For all these reasons the Obama administration should compile the true doctor earnings statistics and make them public without further delay. This is a purely administrative task needing no legislative clearance and can even be done entirely under the political radar.

What's more, there's a ridiculously simple, quick and cheap way to accomplish this. How? By tapping into the already available sea of past IRS audited data on physician tax returns. Physicians as a higher earning group would have a higher proportion of returns subjected to audit. These audited returns will yield a much better representative, "non-optional" sample, not just for correct earnings but also to study expense patterns to identify waste and scope for reforms.


Anonymous said...

If the only tool you have is a hammer, then everything looks like a nail. The only thing this admin keeps screaming about is that people are making too much money. The bankers make too much. The docs are too rich. The drugs are too expensive. Can they come up with a more creative solution besides wielding a heavy hand?

The problem is demand and supply. There are too few docs and too many patients. The problem is caused by govt programs that keep giving to the poor and Mediaid keeping the demand high. Medicaid patients can see the doctor for zero so they keep going for every headache and broken toe nail.

My doctor showed me a reimbursement from Medicaid for a patient visit. It was $0.52. So now she has to cost shift to patients that have other insurance. The problem, once again, is the govt. forcing down costs without really understanding the problem.

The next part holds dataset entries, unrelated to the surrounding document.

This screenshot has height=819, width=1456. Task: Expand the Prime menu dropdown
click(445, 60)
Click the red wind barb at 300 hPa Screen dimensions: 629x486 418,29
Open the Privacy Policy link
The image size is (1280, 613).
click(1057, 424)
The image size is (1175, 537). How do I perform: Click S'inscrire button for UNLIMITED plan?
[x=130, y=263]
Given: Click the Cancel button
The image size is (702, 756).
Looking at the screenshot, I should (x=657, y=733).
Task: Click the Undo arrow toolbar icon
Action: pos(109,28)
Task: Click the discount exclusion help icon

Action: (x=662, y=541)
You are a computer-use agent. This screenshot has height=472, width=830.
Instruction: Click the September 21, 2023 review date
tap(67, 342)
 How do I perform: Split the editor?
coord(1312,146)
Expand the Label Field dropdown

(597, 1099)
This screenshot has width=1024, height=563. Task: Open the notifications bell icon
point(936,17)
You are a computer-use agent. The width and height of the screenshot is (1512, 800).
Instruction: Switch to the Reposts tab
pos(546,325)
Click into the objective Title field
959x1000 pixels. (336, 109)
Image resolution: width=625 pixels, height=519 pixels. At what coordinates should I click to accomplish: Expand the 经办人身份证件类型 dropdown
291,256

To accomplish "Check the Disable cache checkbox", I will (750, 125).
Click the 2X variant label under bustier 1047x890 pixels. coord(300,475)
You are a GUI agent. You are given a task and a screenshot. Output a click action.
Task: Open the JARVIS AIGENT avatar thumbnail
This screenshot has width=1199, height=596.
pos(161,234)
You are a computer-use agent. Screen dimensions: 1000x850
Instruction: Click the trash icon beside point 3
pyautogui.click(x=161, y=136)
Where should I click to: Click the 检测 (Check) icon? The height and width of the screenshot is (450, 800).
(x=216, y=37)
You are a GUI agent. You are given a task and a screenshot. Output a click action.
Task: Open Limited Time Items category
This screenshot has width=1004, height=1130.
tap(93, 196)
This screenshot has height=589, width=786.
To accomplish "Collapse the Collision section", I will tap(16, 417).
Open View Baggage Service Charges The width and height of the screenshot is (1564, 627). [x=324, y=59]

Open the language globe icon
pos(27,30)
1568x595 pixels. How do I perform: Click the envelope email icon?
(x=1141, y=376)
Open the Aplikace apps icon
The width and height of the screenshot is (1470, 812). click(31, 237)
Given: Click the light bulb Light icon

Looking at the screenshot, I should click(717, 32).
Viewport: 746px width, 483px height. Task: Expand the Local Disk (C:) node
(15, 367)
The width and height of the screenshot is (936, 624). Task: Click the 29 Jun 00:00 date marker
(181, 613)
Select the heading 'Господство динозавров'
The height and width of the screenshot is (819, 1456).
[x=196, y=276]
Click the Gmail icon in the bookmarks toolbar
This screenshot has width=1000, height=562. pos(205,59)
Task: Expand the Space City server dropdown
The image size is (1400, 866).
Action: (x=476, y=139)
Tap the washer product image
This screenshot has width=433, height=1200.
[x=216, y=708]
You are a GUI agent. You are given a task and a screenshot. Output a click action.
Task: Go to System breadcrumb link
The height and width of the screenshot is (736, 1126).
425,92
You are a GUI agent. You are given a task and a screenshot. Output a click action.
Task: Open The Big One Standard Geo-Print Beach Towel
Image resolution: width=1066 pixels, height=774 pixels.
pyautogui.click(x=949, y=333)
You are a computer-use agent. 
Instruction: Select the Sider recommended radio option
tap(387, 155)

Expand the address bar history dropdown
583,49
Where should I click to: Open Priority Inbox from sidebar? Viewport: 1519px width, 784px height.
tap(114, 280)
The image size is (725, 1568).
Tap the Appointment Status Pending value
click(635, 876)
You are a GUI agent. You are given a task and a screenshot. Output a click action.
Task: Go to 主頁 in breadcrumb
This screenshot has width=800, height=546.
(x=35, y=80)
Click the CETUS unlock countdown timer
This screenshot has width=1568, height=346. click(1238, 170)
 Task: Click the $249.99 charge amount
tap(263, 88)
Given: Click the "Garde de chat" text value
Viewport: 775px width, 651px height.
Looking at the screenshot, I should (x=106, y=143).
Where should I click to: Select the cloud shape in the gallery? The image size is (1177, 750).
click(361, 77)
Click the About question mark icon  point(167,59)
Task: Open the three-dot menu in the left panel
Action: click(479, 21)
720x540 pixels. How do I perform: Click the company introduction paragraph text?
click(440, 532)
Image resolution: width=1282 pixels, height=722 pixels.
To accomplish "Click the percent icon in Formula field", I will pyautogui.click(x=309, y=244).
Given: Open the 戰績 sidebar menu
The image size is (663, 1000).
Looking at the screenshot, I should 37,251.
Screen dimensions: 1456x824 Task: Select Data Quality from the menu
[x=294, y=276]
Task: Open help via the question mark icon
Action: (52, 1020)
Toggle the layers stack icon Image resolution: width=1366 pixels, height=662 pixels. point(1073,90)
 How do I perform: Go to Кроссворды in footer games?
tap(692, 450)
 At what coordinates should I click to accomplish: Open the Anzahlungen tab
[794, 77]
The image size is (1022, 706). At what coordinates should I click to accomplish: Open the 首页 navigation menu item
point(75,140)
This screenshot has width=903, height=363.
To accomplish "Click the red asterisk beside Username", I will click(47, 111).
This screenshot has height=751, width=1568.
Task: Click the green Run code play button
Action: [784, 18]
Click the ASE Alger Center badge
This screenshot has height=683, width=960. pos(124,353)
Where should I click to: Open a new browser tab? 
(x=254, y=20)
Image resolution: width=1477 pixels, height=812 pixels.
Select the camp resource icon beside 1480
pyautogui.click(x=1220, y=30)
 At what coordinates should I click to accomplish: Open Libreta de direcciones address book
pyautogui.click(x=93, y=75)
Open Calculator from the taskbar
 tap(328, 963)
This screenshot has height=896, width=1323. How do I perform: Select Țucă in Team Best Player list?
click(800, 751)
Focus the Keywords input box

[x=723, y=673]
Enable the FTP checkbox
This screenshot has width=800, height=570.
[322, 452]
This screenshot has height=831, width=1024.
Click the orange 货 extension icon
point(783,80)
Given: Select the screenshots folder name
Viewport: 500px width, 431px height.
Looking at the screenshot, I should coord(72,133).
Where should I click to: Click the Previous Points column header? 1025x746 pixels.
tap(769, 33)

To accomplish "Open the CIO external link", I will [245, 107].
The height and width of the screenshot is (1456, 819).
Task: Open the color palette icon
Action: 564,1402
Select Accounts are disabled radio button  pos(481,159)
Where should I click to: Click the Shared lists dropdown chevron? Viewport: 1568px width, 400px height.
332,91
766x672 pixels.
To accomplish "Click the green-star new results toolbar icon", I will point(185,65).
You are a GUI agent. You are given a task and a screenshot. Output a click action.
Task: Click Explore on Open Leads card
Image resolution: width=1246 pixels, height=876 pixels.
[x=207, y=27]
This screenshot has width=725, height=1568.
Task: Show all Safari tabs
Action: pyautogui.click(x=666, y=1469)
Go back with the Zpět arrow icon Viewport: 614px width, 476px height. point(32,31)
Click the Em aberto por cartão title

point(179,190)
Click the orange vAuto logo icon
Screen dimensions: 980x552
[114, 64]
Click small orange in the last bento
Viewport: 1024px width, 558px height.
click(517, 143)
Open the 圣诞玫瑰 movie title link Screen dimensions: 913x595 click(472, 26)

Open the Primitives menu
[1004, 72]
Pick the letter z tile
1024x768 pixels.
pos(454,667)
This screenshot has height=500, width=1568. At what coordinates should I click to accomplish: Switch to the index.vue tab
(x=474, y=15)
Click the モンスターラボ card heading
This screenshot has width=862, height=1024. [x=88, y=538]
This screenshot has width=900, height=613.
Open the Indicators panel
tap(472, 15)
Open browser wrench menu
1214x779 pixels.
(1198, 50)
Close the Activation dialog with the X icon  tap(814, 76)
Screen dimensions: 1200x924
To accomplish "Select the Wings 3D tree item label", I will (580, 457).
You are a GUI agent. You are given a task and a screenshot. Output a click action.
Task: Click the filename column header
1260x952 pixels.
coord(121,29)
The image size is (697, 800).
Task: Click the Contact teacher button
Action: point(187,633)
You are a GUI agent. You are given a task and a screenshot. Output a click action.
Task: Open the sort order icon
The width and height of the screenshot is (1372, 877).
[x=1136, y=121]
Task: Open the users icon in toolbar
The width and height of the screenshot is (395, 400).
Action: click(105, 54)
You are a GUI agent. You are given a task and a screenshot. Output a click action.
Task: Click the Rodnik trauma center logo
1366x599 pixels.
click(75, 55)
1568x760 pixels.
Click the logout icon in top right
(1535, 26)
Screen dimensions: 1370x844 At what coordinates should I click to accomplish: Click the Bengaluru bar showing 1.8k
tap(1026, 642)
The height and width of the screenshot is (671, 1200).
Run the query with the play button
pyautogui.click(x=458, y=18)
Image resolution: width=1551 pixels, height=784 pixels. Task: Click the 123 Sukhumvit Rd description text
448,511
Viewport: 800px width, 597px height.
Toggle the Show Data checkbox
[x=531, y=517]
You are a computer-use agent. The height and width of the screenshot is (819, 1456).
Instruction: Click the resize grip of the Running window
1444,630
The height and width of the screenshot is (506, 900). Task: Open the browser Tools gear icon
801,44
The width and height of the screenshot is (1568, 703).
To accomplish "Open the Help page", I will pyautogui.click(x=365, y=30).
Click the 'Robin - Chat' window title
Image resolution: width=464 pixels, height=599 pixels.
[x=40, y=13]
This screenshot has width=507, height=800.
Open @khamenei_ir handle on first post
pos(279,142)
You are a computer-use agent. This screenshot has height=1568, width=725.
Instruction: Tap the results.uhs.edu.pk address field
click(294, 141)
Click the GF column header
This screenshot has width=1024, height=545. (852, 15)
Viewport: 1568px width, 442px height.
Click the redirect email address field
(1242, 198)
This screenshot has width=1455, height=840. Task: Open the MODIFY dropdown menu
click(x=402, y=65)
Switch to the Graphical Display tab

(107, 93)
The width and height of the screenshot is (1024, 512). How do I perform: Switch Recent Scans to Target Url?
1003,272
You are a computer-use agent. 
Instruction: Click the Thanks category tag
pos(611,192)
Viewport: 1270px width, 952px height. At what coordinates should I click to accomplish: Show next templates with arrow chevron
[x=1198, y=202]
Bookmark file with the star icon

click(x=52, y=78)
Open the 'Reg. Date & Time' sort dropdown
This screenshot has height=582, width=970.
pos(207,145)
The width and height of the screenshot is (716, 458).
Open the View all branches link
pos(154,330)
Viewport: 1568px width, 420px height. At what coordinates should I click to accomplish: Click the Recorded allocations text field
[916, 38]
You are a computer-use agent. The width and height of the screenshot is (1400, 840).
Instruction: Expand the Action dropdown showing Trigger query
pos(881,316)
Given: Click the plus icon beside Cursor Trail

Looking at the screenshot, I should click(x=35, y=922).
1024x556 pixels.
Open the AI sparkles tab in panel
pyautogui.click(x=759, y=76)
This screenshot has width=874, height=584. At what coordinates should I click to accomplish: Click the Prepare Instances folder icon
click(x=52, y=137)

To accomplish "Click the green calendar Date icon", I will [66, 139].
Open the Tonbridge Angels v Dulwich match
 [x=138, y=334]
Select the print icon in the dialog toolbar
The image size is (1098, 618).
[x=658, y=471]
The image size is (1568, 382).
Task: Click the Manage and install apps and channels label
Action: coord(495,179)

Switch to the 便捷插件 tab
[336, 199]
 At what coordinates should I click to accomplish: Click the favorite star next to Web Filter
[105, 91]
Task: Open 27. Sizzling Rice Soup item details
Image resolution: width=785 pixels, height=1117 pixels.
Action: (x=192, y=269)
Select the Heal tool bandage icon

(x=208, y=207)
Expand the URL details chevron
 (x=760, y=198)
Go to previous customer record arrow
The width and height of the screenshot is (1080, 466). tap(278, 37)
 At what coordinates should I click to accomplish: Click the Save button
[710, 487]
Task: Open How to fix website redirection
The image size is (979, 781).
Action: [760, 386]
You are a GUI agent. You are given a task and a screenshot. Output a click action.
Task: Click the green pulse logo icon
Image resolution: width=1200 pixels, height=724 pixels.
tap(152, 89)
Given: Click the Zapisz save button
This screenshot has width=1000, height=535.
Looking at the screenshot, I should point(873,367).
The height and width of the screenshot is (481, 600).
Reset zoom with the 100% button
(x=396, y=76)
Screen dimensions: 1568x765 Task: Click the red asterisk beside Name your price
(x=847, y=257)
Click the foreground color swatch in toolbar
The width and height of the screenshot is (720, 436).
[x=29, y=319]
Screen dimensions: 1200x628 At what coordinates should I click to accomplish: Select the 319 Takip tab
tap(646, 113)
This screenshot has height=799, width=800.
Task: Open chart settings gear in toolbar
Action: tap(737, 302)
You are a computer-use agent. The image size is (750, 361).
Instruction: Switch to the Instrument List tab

How about using HSA's. If patients realize it's their money they won't use it so recklessly. If I was given $3000 in an HSA for my medical needs, I wouldn't go to the doctor for a headache. I would take an aspirin. And I would shop around for the best doctor at the best price.

But the system in this country is give full insurance to everyone without regard to costs. Give them the lowest copay. give poor medicaid with no strings attached. Then force the docs and hosp to accept these artificially low rates and cost shift to the rich. If you tax the poor, I bet you'll get a lot less poverty.


Sandip Madan said...

Special interests can also insist you not use the hammer, no matter how large and obvious are the nails. Contrary to your assertion US patients spend less time with doctors and in hospitals than Europeans.

Instead of individual anecdotes it will be good to compare Medicare payments with those in Europe. Medicaid may pay much less, and that can be rectified where needed.

And yes, there is a big demand and supply mismatch, but the answer is vastly increasing doctor supply, not reducing patient demand.